Well, beets are sweet and tasty. They are used to produce sugar... I can't imagine what kind of thing have you tasted... ;-)
Beets are sweet and do taste a bit like the ground. But for optimum hygeine, I recommend washing them first! :-D
i am asking me.. on english are the gerund for the verbs like for eat -->eating and what happend in russian it's not happen?
It's more than OK, it's perfect. We, Russians, never write or pronounce the T in "борщ" ;)
Goodness, this is tough. Going from english as my first language and just diving into russian. I think the toughest part is.. speaking it. I think, I'll be able to memorize and know the wording of things. But it'll be rough.
If you are interested in speaking Russian more than reading it, try looking at Gabriel Wyner's material. He offers Russian ear training among other things. If you can't really hear the sound in Russian you won't be able to really reproduce it when speaking.
Even better, for students, he goes into a particular type of mnemonic training.
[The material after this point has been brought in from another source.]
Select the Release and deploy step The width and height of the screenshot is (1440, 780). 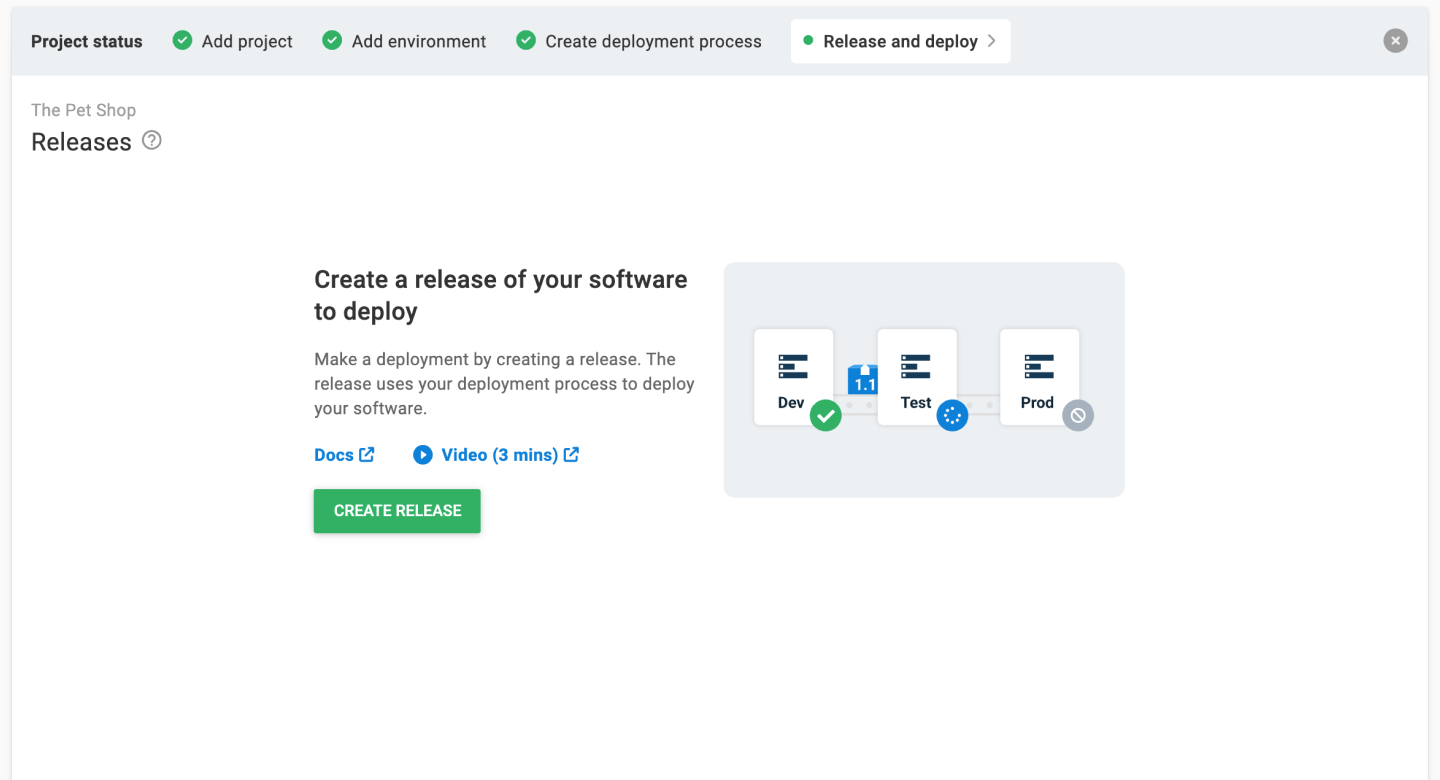899,41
Mnemonic training is pretty well essential unless you are immersed in your target language or you have years to invest. Lots of similar mnemonic training around but his ear training is unique when compared to other memory training currently available.
Without "a". Like "I eat bread", "I drink coffee"... (non-quantifiable) Vs I eat a pear, I eat an apple
You can not say "one borsch" or "one milk". You can say "one cup of milk", for example.
You can find borscht in Ukraine, Poland , Belarus, Russia, and many former USSSR states. They are all with beets, but remain slightly different: in Ukraine with meat, potatoes, tomatoes and beans, in Russia with cabbage. In Poland, it can be only beets, as in the clear barszcz. See http://www.seriouseats.com/recipes/2013/02/from-a-polish-country-house-kitchens-barszcz.html
Both Polish and Russian. Which came first? I don't know. Do they make borscht differently? I don't know.
I'm eating a borscht помоему тожэ правилно это жэ present continuous вы чего это ваш ответ непрвилный
Щи едят намного реже, чем борщ. Либо это зависит от конкретного города.
borschch what does that mean in in English it says I eat bocher or something like that and I don't know what that is
What's the difference between "borsch" and "borscht?" Both are accepted as correct but which one is it? -Zoe1776
Rather a weird super specific thing to learn.
Why not just Soup or something common.
Its like Learning English and saying Haggis ... haha Though I'd call it - Шкембе Чорба
Hey, this is the ALPHABET lesson. And борщ is the most famous word with letter "Щ". Do you know words like Щенок, Щётка, Щепка, Щи, Щипать, чаЩа, роЩа, гуЩа, куЩа, веЩи? No, because they are not so famous! And борщ is specific Russian (Slavic) food with specific Russian letter. Борщ is one of the Russian symbols, just like vodka, bears, communist word "товарищ" [to-VA-risch] an so on. So it was the best choice of word with Щ.